**Records for this exercise:**
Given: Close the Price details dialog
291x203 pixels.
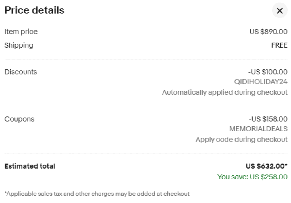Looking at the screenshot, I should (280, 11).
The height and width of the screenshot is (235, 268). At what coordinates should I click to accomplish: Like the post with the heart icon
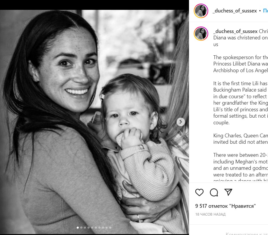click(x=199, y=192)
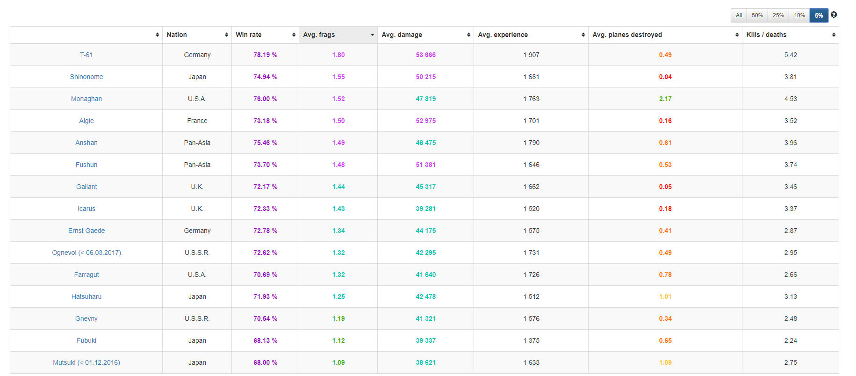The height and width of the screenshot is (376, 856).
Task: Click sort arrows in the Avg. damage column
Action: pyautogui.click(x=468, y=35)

* * *

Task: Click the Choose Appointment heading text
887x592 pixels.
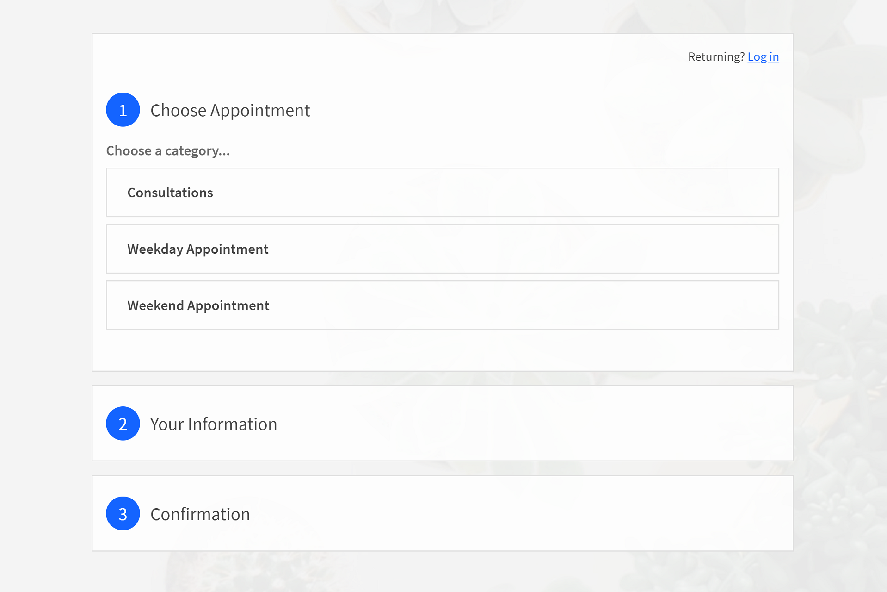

**To do:**
Above are some records; copy exactly the lines from the one with "Task: Click the" through the one with "887x592 pixels.", both included, and no others.

**Written response:**
Task: Click the Choose Appointment heading text
887x592 pixels.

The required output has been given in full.